DNA barcoding reveals diverse growth kinetics of human breast tumour subclones in serially passaged xenografts.

Long V Nguyen, Claire L Cox, Peter Eirew, David J H F Knapp, Davide Pellacani, Nagarajan Kannan, Annaick Carles, Michelle Moksa, Sneha Balani, Sohrab Shah, Martin Hirst, Samuel Aparicio, Connie J Eaves, Nature communications 5, 5871 (2014)
Full text


Genomic and phenotypic analyses indicate extensive intra- as well as intertumoral heterogeneity in primary human malignant cell populations despite their clonal origin. Cellular DNA barcoding offers a powerful and unbiased alternative to track the number and size of multiple subclones within a single human tumour xenograft and their response to continued in vivo passaging. Using this approach we find clone-initiating cell frequencies that vary from ~1/10 to ~1/10,000 cells transplanted for two human breast cancer cell lines and breast cancer xenografts derived from three different patients.

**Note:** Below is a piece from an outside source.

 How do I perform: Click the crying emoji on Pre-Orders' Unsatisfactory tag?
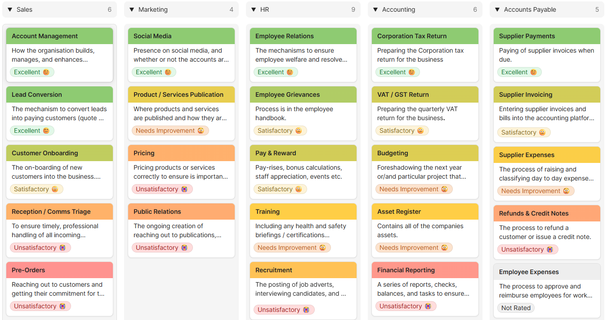(x=62, y=306)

For the cell lines, these frequencies are negatively affected in transplants of more than 20,000 cells. Serial transplants reveal five clonal growth patterns (unchanging, expanding, diminishing, fluctuating or of delayed onset), whose predominance is highly variable both between and within original samples. This study thus demonstrates the high growth potential and diverse growth properties of xenografted human breast cancer cells.